[start of Extracted records]

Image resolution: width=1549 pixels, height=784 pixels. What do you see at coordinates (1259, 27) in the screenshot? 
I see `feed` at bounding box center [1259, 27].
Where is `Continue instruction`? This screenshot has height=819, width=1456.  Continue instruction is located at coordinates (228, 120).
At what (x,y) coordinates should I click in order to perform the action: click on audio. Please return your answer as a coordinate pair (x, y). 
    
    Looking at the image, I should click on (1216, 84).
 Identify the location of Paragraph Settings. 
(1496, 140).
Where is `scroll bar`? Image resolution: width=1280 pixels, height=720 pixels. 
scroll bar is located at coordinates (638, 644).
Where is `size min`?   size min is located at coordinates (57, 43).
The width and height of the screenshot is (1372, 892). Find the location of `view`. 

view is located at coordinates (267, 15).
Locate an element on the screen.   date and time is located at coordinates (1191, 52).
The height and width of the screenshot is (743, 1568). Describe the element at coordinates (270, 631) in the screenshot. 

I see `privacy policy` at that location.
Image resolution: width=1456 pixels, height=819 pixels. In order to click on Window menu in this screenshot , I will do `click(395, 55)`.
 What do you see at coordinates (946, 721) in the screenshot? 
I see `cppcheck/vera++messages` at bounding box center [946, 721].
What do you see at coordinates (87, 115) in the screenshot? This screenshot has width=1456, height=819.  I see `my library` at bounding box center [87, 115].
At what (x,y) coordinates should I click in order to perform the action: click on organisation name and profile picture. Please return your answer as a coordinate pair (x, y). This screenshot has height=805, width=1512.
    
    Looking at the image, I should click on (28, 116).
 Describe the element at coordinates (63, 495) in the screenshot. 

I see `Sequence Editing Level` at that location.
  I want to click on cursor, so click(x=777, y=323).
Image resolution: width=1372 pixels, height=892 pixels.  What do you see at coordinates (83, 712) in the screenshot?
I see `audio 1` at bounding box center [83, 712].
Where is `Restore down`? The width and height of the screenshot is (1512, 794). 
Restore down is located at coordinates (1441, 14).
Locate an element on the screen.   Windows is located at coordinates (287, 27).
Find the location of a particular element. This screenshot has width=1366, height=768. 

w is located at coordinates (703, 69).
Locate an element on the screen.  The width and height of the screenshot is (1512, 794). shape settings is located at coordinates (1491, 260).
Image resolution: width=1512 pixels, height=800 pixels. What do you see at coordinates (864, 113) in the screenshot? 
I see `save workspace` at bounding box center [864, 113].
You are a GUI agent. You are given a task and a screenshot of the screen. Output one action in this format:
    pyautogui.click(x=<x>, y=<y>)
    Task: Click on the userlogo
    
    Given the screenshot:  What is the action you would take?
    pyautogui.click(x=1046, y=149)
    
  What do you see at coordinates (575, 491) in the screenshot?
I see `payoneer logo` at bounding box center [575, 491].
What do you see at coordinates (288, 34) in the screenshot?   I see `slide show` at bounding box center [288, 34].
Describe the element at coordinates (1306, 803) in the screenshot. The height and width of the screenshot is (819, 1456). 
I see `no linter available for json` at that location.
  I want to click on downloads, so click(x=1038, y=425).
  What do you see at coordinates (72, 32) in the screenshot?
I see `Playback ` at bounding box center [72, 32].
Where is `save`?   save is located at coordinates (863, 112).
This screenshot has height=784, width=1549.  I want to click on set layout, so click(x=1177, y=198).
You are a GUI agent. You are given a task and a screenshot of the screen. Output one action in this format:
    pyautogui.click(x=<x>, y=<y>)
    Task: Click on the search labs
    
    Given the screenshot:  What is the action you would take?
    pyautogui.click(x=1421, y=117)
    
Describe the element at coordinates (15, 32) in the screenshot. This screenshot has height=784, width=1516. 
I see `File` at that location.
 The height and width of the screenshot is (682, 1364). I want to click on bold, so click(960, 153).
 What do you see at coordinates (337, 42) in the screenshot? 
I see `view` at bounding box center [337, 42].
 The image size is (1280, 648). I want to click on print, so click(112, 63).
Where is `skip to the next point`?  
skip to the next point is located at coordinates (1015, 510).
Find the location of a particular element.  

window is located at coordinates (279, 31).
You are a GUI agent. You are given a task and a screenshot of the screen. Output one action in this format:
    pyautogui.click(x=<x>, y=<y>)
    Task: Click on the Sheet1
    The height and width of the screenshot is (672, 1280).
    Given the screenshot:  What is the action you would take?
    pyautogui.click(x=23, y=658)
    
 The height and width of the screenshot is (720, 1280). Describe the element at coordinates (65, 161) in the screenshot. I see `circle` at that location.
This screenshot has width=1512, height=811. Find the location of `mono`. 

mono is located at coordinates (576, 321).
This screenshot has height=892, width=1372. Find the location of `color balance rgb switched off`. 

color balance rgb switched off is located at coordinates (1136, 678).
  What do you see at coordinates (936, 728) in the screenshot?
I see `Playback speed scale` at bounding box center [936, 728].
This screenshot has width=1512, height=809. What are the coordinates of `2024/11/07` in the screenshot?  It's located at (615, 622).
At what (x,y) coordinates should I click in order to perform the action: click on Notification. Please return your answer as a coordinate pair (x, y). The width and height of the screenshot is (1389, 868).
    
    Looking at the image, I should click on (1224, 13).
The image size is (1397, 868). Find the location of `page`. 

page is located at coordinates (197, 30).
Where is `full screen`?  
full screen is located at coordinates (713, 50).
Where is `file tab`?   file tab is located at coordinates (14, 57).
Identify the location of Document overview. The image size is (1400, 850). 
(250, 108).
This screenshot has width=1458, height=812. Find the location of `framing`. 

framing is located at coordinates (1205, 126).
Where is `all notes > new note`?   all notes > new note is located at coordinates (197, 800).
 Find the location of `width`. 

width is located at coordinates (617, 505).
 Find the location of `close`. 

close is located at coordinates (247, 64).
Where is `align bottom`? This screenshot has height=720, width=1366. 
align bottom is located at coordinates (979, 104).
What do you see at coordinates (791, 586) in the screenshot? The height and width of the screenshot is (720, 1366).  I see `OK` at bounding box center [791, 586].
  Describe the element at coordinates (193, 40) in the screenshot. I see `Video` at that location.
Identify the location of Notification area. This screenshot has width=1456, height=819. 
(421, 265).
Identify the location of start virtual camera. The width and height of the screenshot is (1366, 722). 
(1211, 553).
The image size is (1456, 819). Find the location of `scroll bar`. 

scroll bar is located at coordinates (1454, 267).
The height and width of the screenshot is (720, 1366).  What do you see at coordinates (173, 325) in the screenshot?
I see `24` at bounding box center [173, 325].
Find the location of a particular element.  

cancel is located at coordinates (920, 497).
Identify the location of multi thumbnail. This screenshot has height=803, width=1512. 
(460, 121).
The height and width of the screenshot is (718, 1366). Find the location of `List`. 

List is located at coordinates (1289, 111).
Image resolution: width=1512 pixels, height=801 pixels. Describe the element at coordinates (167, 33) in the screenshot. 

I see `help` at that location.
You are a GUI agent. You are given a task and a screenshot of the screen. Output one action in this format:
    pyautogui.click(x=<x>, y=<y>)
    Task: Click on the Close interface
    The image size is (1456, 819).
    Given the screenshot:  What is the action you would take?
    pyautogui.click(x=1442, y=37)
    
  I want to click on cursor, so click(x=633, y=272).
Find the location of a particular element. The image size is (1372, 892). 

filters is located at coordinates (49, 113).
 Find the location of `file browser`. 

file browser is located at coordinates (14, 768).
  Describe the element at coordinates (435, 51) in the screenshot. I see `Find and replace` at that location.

[end of Extracted records]

**Exercise instructions:**
Give all the lines above again, substituting "Screen size" for every "Image resolution" and keeping everything else the same.

**Completed exercise:**
Screen size: width=1549 pixels, height=784 pixels. What do you see at coordinates (1259, 27) in the screenshot? 
I see `feed` at bounding box center [1259, 27].
Where is `Continue instruction`? This screenshot has height=819, width=1456.  Continue instruction is located at coordinates (228, 120).
At what (x,y) coordinates should I click in order to perform the action: click on audio. Please return your answer as a coordinate pair (x, y). 
    
    Looking at the image, I should click on (1216, 84).
 Identify the location of Paragraph Settings. 
(1496, 140).
Where is `scroll bar`? Screen size: width=1280 pixels, height=720 pixels. 
scroll bar is located at coordinates (638, 644).
Where is `size min`?   size min is located at coordinates (57, 43).
The width and height of the screenshot is (1372, 892). Find the location of `view`. 

view is located at coordinates (267, 15).
Locate an element on the screen.   date and time is located at coordinates (1191, 52).
The height and width of the screenshot is (743, 1568). Describe the element at coordinates (270, 631) in the screenshot. 

I see `privacy policy` at that location.
Screen size: width=1456 pixels, height=819 pixels. In order to click on Window menu in this screenshot , I will do `click(395, 55)`.
 What do you see at coordinates (946, 721) in the screenshot? 
I see `cppcheck/vera++messages` at bounding box center [946, 721].
What do you see at coordinates (87, 115) in the screenshot? This screenshot has width=1456, height=819.  I see `my library` at bounding box center [87, 115].
At what (x,y) coordinates should I click in order to perform the action: click on organisation name and profile picture. Please return your answer as a coordinate pair (x, y). This screenshot has height=805, width=1512.
    
    Looking at the image, I should click on (28, 116).
 Describe the element at coordinates (63, 495) in the screenshot. 

I see `Sequence Editing Level` at that location.
  I want to click on cursor, so click(x=777, y=323).
Screen size: width=1372 pixels, height=892 pixels.  What do you see at coordinates (83, 712) in the screenshot?
I see `audio 1` at bounding box center [83, 712].
Where is `Restore down`? The width and height of the screenshot is (1512, 794). 
Restore down is located at coordinates (1441, 14).
Locate an element on the screen.   Windows is located at coordinates (287, 27).
Find the location of a particular element. This screenshot has width=1366, height=768. 

w is located at coordinates (703, 69).
Locate an element on the screen.  The width and height of the screenshot is (1512, 794). shape settings is located at coordinates (1491, 260).
Screen size: width=1512 pixels, height=800 pixels. What do you see at coordinates (864, 113) in the screenshot? 
I see `save workspace` at bounding box center [864, 113].
You are a GUI agent. You are given a task and a screenshot of the screen. Output one action in this format:
    pyautogui.click(x=<x>, y=<y>)
    Task: Click on the userlogo
    
    Given the screenshot:  What is the action you would take?
    pyautogui.click(x=1046, y=149)
    
  What do you see at coordinates (575, 491) in the screenshot?
I see `payoneer logo` at bounding box center [575, 491].
What do you see at coordinates (288, 34) in the screenshot?   I see `slide show` at bounding box center [288, 34].
Describe the element at coordinates (1306, 803) in the screenshot. The height and width of the screenshot is (819, 1456). 
I see `no linter available for json` at that location.
  I want to click on downloads, so click(x=1038, y=425).
  What do you see at coordinates (72, 32) in the screenshot?
I see `Playback ` at bounding box center [72, 32].
Where is `save`?   save is located at coordinates (863, 112).
This screenshot has height=784, width=1549.  I want to click on set layout, so click(x=1177, y=198).
You are a GUI agent. You are given a task and a screenshot of the screen. Output one action in this format:
    pyautogui.click(x=<x>, y=<y>)
    Task: Click on the search labs
    
    Given the screenshot:  What is the action you would take?
    pyautogui.click(x=1421, y=117)
    
Describe the element at coordinates (15, 32) in the screenshot. This screenshot has height=784, width=1516. 
I see `File` at that location.
 The height and width of the screenshot is (682, 1364). I want to click on bold, so click(960, 153).
 What do you see at coordinates (337, 42) in the screenshot? 
I see `view` at bounding box center [337, 42].
 The image size is (1280, 648). I want to click on print, so click(112, 63).
Where is `skip to the next point`?  
skip to the next point is located at coordinates (1015, 510).
Find the location of a particular element.  

window is located at coordinates (279, 31).
You are a GUI agent. You are given a task and a screenshot of the screen. Output one action in this format:
    pyautogui.click(x=<x>, y=<y>)
    Task: Click on the Sheet1
    The height and width of the screenshot is (672, 1280).
    Given the screenshot:  What is the action you would take?
    pyautogui.click(x=23, y=658)
    
 The height and width of the screenshot is (720, 1280). Describe the element at coordinates (65, 161) in the screenshot. I see `circle` at that location.
This screenshot has width=1512, height=811. Find the location of `mono`. 

mono is located at coordinates (576, 321).
This screenshot has height=892, width=1372. Find the location of `color balance rgb switched off`. 

color balance rgb switched off is located at coordinates (1136, 678).
  What do you see at coordinates (936, 728) in the screenshot?
I see `Playback speed scale` at bounding box center [936, 728].
This screenshot has width=1512, height=809. What are the coordinates of `2024/11/07` in the screenshot?  It's located at (615, 622).
At what (x,y) coordinates should I click in order to perform the action: click on Notification. Please return your answer as a coordinate pair (x, y). The width and height of the screenshot is (1389, 868).
    
    Looking at the image, I should click on (1224, 13).
The image size is (1397, 868). Find the location of `page`. 

page is located at coordinates (197, 30).
Where is `full screen`?  
full screen is located at coordinates (713, 50).
Where is `file tab`?   file tab is located at coordinates (14, 57).
Identify the location of Document overview. The image size is (1400, 850). 
(250, 108).
This screenshot has width=1458, height=812. Find the location of `framing`. 

framing is located at coordinates (1205, 126).
Where is `all notes > new note`?   all notes > new note is located at coordinates (197, 800).
 Find the location of `width`. 

width is located at coordinates (617, 505).
 Find the location of `close`. 

close is located at coordinates (247, 64).
Where is `align bottom`? This screenshot has height=720, width=1366. 
align bottom is located at coordinates (979, 104).
What do you see at coordinates (791, 586) in the screenshot? The height and width of the screenshot is (720, 1366).  I see `OK` at bounding box center [791, 586].
  Describe the element at coordinates (193, 40) in the screenshot. I see `Video` at that location.
Identify the location of Notification area. This screenshot has width=1456, height=819. 
(421, 265).
Identify the location of start virtual camera. The width and height of the screenshot is (1366, 722). 
(1211, 553).
The image size is (1456, 819). Find the location of `scroll bar`. 

scroll bar is located at coordinates (1454, 267).
The height and width of the screenshot is (720, 1366).  What do you see at coordinates (173, 325) in the screenshot?
I see `24` at bounding box center [173, 325].
Find the location of a particular element.  

cancel is located at coordinates (920, 497).
Identify the location of multi thumbnail. This screenshot has height=803, width=1512. 
(460, 121).
The height and width of the screenshot is (718, 1366). Find the location of `List`. 

List is located at coordinates (1289, 111).
Screen size: width=1512 pixels, height=801 pixels. Describe the element at coordinates (167, 33) in the screenshot. 

I see `help` at that location.
You are a GUI agent. You are given a task and a screenshot of the screen. Output one action in this format:
    pyautogui.click(x=<x>, y=<y>)
    Task: Click on the Close interface
    The image size is (1456, 819).
    Given the screenshot:  What is the action you would take?
    pyautogui.click(x=1442, y=37)
    
  I want to click on cursor, so click(x=633, y=272).
Find the location of a particular element. The image size is (1372, 892). 

filters is located at coordinates (49, 113).
 Find the location of `file browser`. 

file browser is located at coordinates (14, 768).
  Describe the element at coordinates (435, 51) in the screenshot. I see `Find and replace` at that location.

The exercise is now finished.